Grey Cinéph. Les référence cinéphiliques dont le film est émaillé et qui sert d’antidote à ceux qui seraient tenté de dormir. La jeune fille conduite au monstre de Frankenstein à la fois dangereux et si profondément humain, à King Kong dans le cas extrême (Max mon amour…), à Dracula ou Nosfératu.  Et le serviteur intermédiaire à la fois complice de la victime et serviteur fidèle des perversions de son maître. Sans parler de la grande comédie américaine, ombres de Cary Grant, Spencer Tracy, Katherine Hepburn. Les femmes promptes à renverser les rôles de soumises où on voudrait les confiner. Howard Hawks, l’indépassable référence.

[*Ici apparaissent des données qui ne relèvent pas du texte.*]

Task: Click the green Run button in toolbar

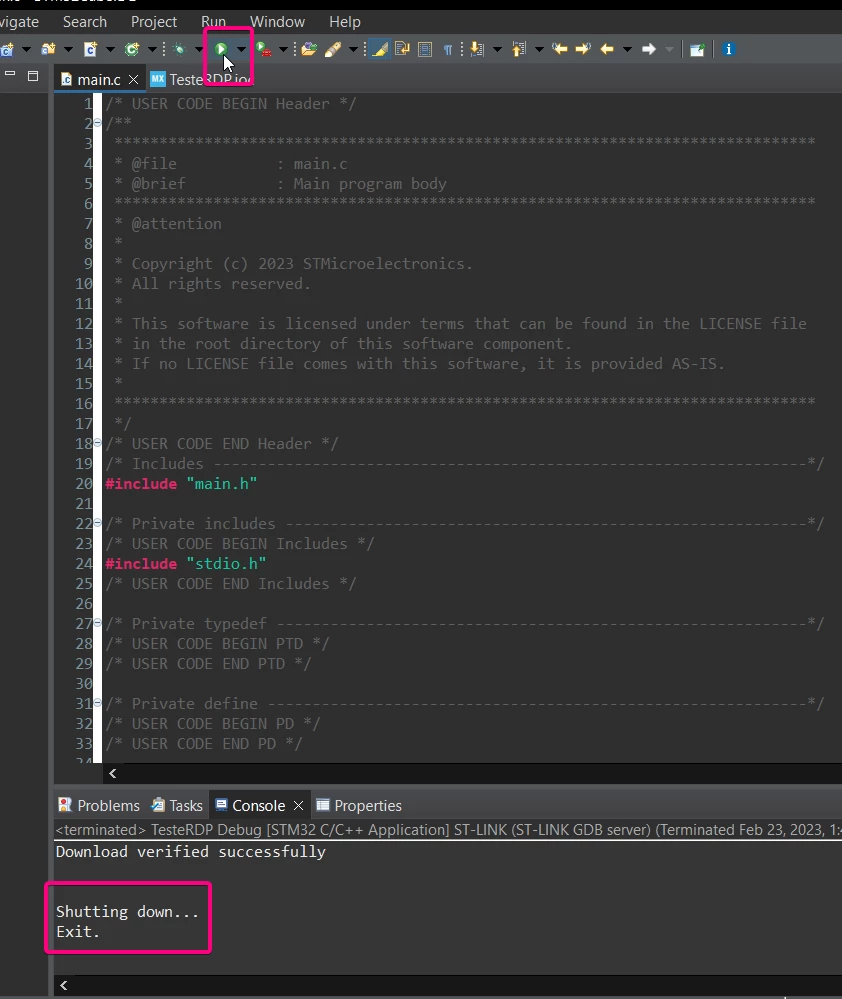Action: tap(221, 49)
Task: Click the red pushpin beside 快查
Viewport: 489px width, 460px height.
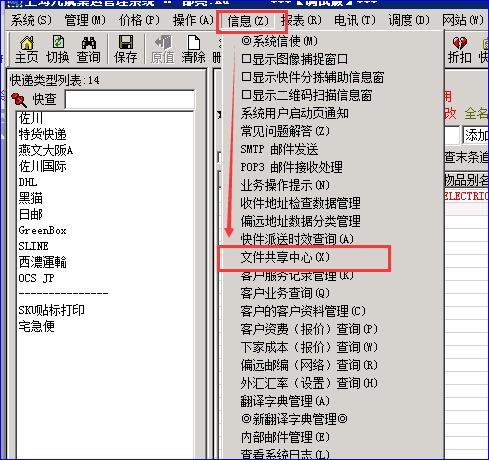Action: (x=19, y=99)
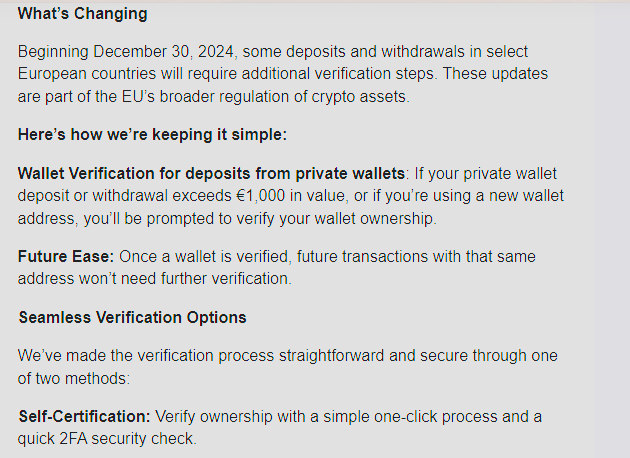Click the words "of two methods:"
This screenshot has height=458, width=630.
74,379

Grey Esthet. Une mise en scène sans imagination mais léchée cependant et sans grande faille. Se laisse voir, mais trop complaisante aussi ce qui entraîne pas mal de longueurs propices à sécréter une bonne dose d’ennui. Dans les meilleurs moments, fait penser à l’esthétisant et coréen L’ivresse de l’argent. Cependant, question mise en scène,  n’est pas non plus Bernardo Bertolucci qui veut…

Grey Evol. Tout dans ce film (parfois un peu trop) nous montre que les rapports entre les personnages évoluent dans un sens progressiste et humaniste, en faveur de la femme et de la partie sensible qui est dans l’homme. La scène de la porte de l’ascenseur qui se ferme, motif récurrent qui souligne à quel point ces plans si semblables sont dans des contextes bien différents, et les chansons : Je t’ai jeté un sort au début, Tu es ma sorcière préférée ensuite. Tout est dit dans le changement des rapports de force. Plus les femmes imposent leur dignité, plus la société avance sur le chemin de la civilisation. Rabelais, si grossier pour beaucoup de délicats, ne disait pas autre chose.

Grey Socio. Un phénomène sociologique indéniable dont il faudra bien que les pisse-froid qui méprisent le populo rendent compte d’une manière ou d’une autre. Se boucher le nez en faisant le délicat ne facilite pas la compréhension de ses contemporains. Pas le choix, on vit avec.

Grey Polit. Toutes ces société dictatoriales et rétrogrades qui maintiennent leur pouvoir médiéval en faisant de la femme un objet de consommation privée voient arriver ce film d’un œil mauvais. Film libérateur, comme le rire dans le scriptorium du Nom de la Rose, Rabelais dans  la Renaissance, Voltaire dans les Lumières. Au cinéma, le prix Charlie est à créer d’urgence. Il n’y a qu’à voir ces critères d’interdiction où les décapitations atroces, les massacres à la tronçonneuse,  les pires tortures, les sévices les plus dégradants, la propagande nazie, les jeux de guerre réalistes,… sont considérés comme plus acceptables pour la jeunesse que la vue d’un sein ou d’un corps dénudé. La carte des projections du film montrera en blanc les zones de dictatures liberticides. On n’est pas obligé d’aimer, mais le pire serait bien la censure de ce film. Fim thermomètre politique fiable.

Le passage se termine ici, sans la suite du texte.